Defining ACLs for a type except for one extension


I have ACLs defined for Organization, but I specifically want to have them disabled for one type that extends Organization. Is this possible?


Can you modify your ACL expression? if so then you can use the typeIdent to condition the application of your ACL:

  • grant everyone with at least DefaultAccessRole to see instances of your target type,
  • otherwise apply the original expression to allow only users with permissions to see instances of other types.
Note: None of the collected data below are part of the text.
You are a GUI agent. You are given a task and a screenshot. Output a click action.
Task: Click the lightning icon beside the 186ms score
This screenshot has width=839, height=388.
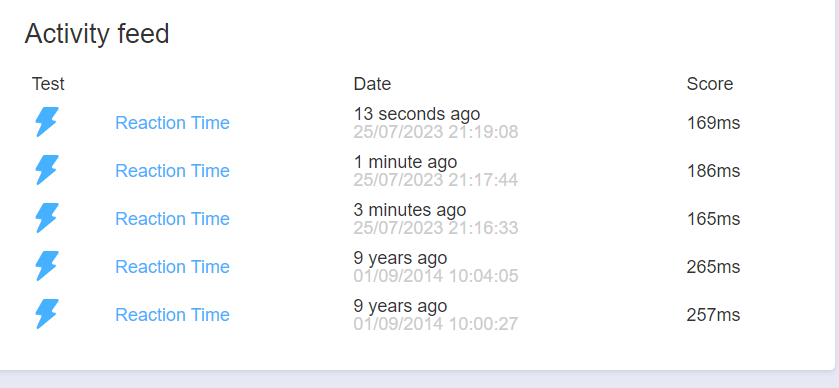[x=47, y=170]
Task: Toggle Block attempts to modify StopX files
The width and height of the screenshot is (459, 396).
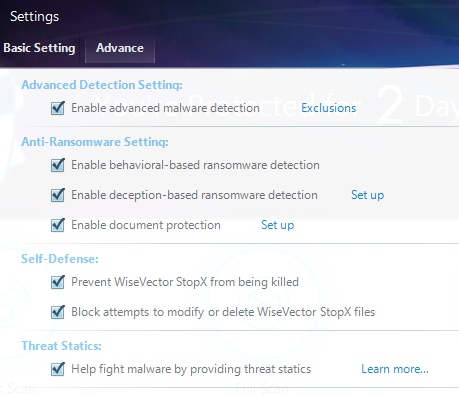Action: (58, 312)
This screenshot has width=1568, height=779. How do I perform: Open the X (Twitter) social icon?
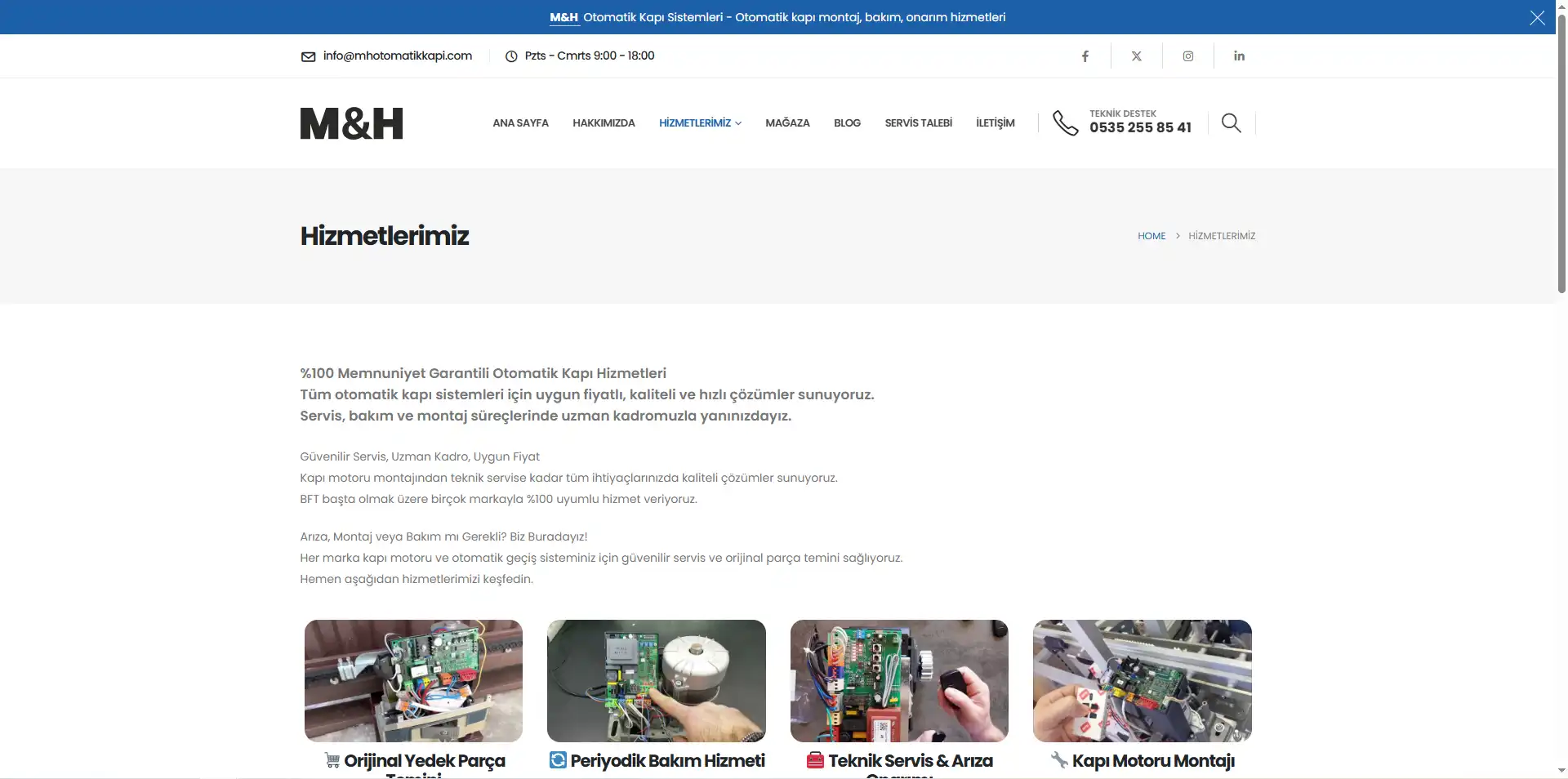[x=1136, y=56]
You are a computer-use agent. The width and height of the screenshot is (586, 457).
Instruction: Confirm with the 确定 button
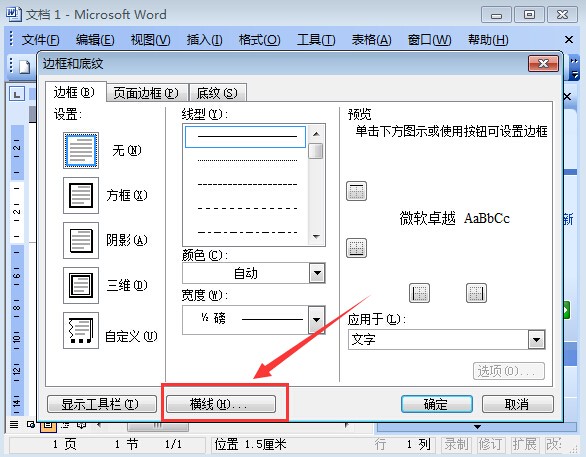(x=437, y=404)
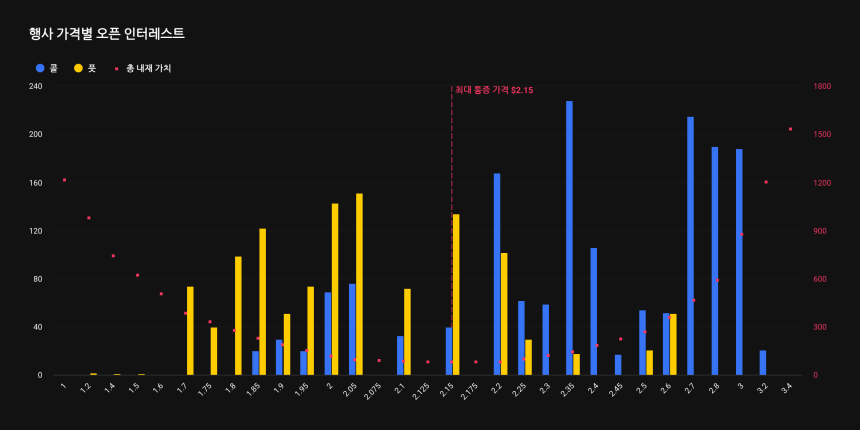Click the 최대 통증 가격 $2.15 label
This screenshot has height=430, width=860.
point(494,90)
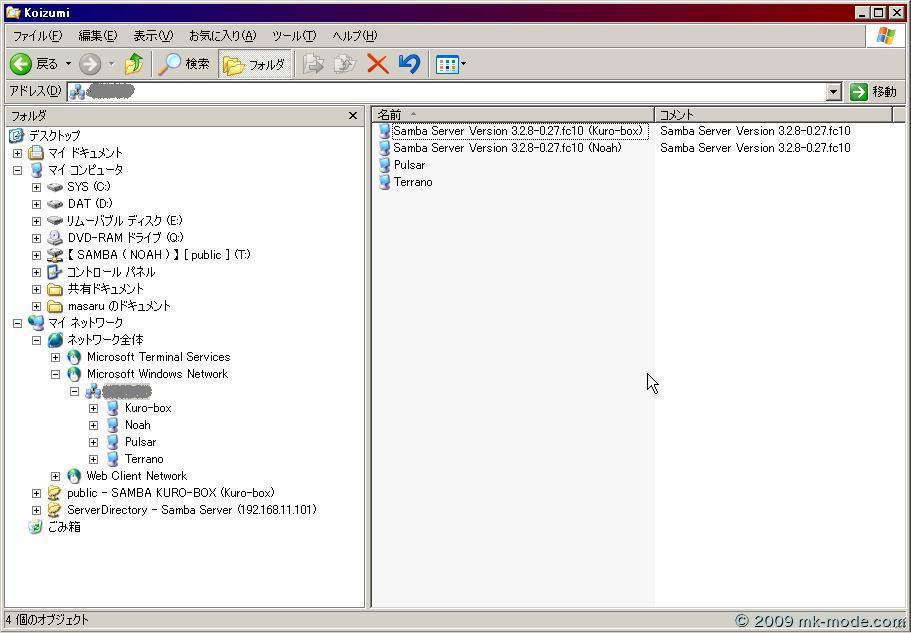The width and height of the screenshot is (911, 633).
Task: Close the Folders pane with X
Action: pos(352,116)
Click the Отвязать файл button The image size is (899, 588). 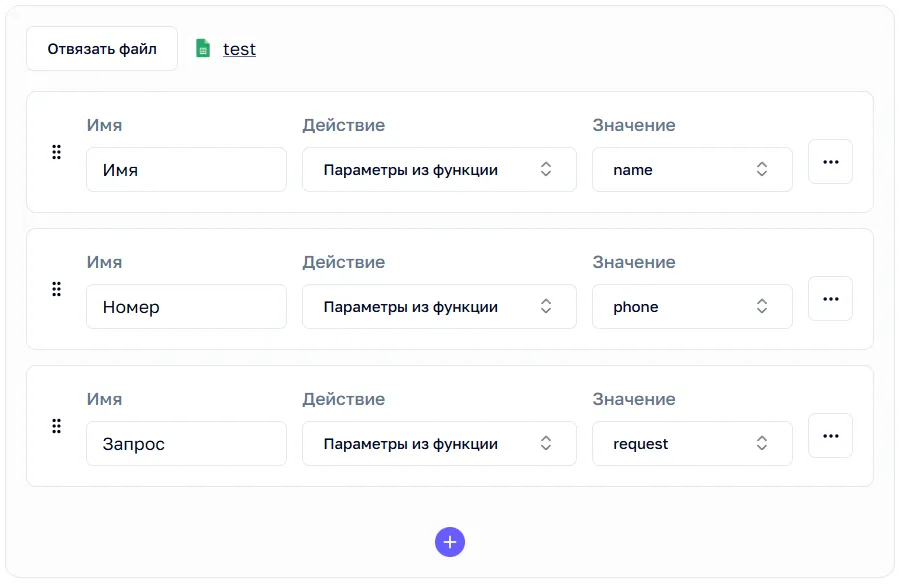coord(102,49)
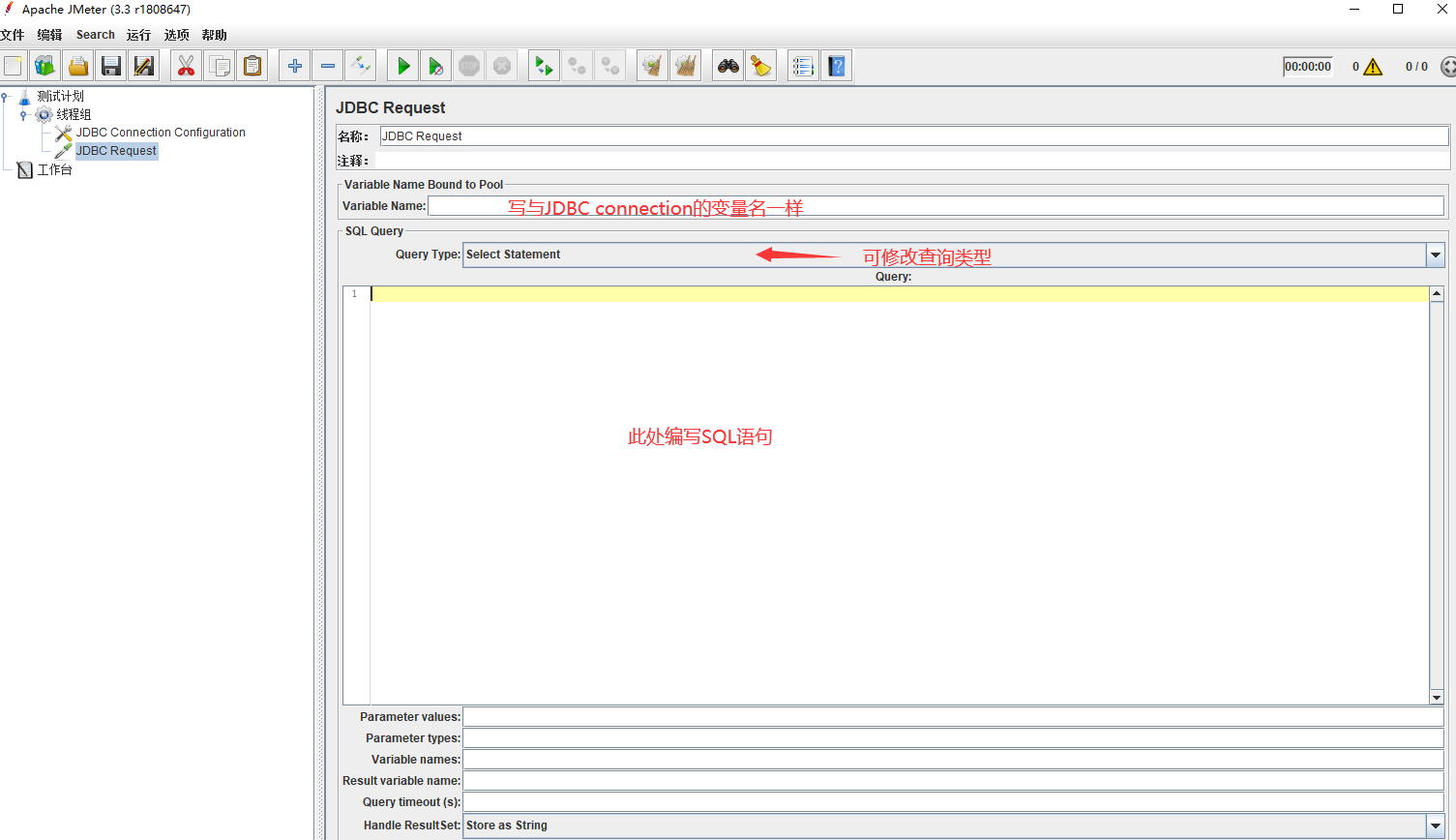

      "id": "organization_privileges",
      "name": "Organization AclPriviledge",
      "typeName": "Organization",
      "canUpdate": "true",
      "canRemove": "false",
      "canModifyAcl": "false",
      "acl": {
        "expr": "typeIdent=='<excluded-type-ident>'? DefaultAccessRole : <original-expression>"

Alternatively, you should be able to directly disable ACLs on your type with EnableAclPrivilege, e.g. seed/EnableAclPrivilege/TypeExtendingOrganization_acl_controlled.json

    "enabled" : false,
    "id" : "TypeExtendingOrganization_acl_controlled",
    "name" : "TypeExtendingOrganization Acl Controlled",
    "typeName" : "TypeExtendingOrganization"


I would suggest a modified version of the above to create a specific AclPrivilege for the type that you don’t want acls on and give access to everyone in that. I would not suggest having an EnableAclPrivilege to turn it off on that type.